If management is unable to address the problem, then the victim can file with EEOC. The offending agent is able to use attorneys from the Border Patrol Union to defend themselves, but the victim is required to use the same Union for representation as well. This is a clear conflict of interest. The victim’s only other means of defense is to hire one from their own pockets. Additionally, EEOC complaints can take six, eight, ten years just to get to the point of admitting there was an assault. At this point, the victim will be given the opportunity to receive monetary compensation that normally comes with a settlement in which they must agree to not speak of the crimes.

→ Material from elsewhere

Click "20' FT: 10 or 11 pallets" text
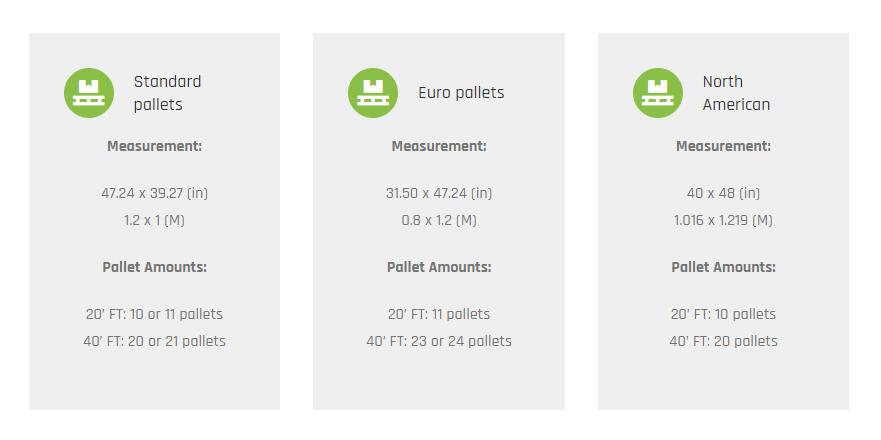tap(154, 314)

What happens to the offenders? Well, we don’t really know. You see the system created by our government requires absolute privacy. Nothing is known about the agents who rape other agents. Are they allowed to keep their jobs? Do they have allegations from their spouses? From migrants? Are they required to seek counseling, given days off without pay, have their guns taken away? How often do violent crimes like the one Tomsheck spoke of become an EEOC complaint when it should be handled by the justice system? How can the government address the rape culture?
The truth is that we just don’t know because EEOC does not allow for any study of their casework. We have no idea how often this happens in the Border Patrol, if there are repeat offenders, if offenders are still on the job sexually assaulting more victims. The fact that the agency has never been able to maintain more than 5% female agents gives you an idea as this is much lower than other federal law enforcement agencies.
I confess, I have no idea how to remedy this. I do know that we cannot even begin to evaluate the extent of the problem if we don’t know how extensive it is. I am not sure if an executive order from the president or action by Congress would be required. While I understand the reasons for privacy, it is also clear that the Border Patrol has used the EEOC system to hide documentation of these crimes. Unlike the victims who are migrants or spouses, this is a wealth of documented evidence that already exists and will undoubtedly shine a bright light on the problem of rape culture within the agency. Experts could maintain privacy by not using names. EEOC could redact victims’ names easily.
Recently, the House Oversight Committee admitted that Chief Rodney Scott and proud rape culture defender has refusedto turn over any of the investigation of the “I’m 10–15” group to Congress. If we are serious about cleaning up these agencies and ending rape culture, we cannot allow agencies like the Border Patrol to continue using a system like EEOC to coverup and disappear their crimes.
Congress and/or the White House must open up these files for study by sexual assault experts. “I’m 10–15” is just a small portion of the Patrol’s rape culture. If Congress really wants to hold the agency accountable, they will make this happen.